* [Text]
Having established that the main reason is the lack of anything else actually happening – oh, what’s that, Kylian? You still haven’t decided where you may deign to do your footballings next season? That’s nice, do let us know when you finally decide – we’ve decided to try and get down five reasons why it tickles us.

 

Spurs doing their business early
On the face of it, it’s not even the funniest transfer Spurs have done this month. Which is in itself funny for two reasons. One, the presence of the Timo Werner deal in and of itself, a transfer that contains a whole banterverse of possibility, at the top of which sits the fact we’ve said out loud in public for people to hear that we think it might actually go quite well.

* [Excerpted records]
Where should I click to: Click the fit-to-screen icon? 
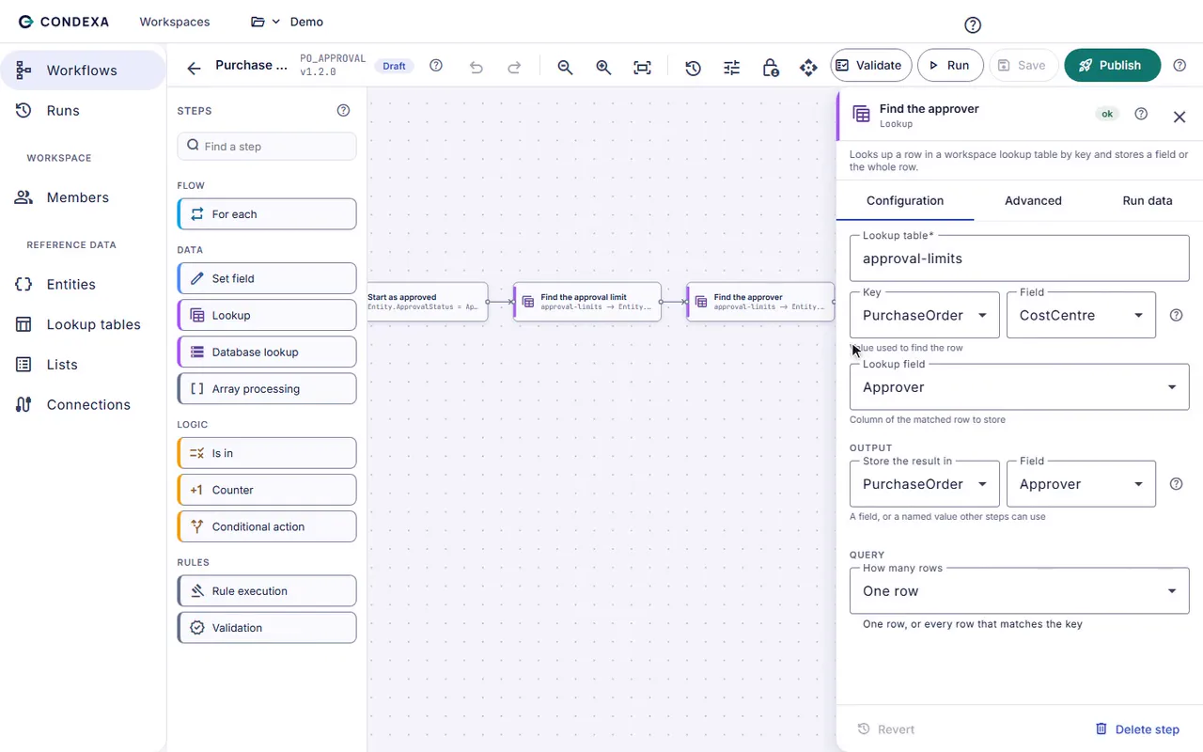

...

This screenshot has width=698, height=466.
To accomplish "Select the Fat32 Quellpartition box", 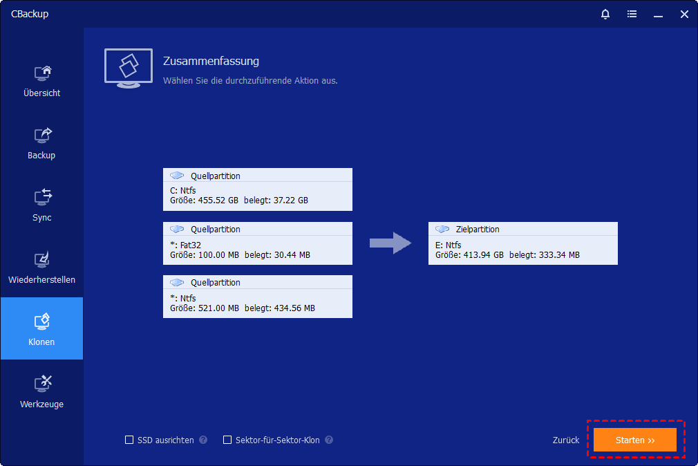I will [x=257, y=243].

* [Exercises to complete]
1. Shorten the paragraph of the Spurs transfer piece that opens "Having established that the main reason", keeping its main facts.
2. Pick up the Spurs transfer piece after its final sentence and keep writing it.
The records are separate from the Spurs transfer piece.

* [The answers]
1. The main reason is that nothing else is happening, apart from Kylian still not having decided where to play next season, so the writers are trying to set down five reasons why it tickles them.

2.
But also the very fact of there being two Tottenham transfers completed not just in January but before their first Premier League game of 2024. Spurs absolutely never do this, famously preferring to do their work in the very final seconds of the month or even in February if they can possibly get away with it. Look, when players like Ryan Nelsen become available, sometimes it’s worth bending the rules a little bit.

None of that this time around, with Spurs addressing perhaps the two most conspicuous of the many gaping holes in their ramshackle squad with what is, by their standards, absurd alacrity. Spurs being the first Premier League club to sign a player for money in any transfer window is a thing of wonder.

 

The great Bayern Munich bidding war
Many layers of fun to this part of it all. First, the simple fact that the biggest actual real transfer story in the first fortnight of the window involved Spurs and somehow Bayern Actual Munich getting embroiled in a bidding war for a back-up centre-back almost nobody outside football nerd-dom had even heard of two weeks ago.

Then there is the recent history between the two clubs. Spurs fans can quite rightly enjoy getting one over on Bayern here, but we’re not quite sure the signing of a reasonably obscure Romanian centre-back quite squares the ledger for Bayern signing Spurs’ greatest ever player.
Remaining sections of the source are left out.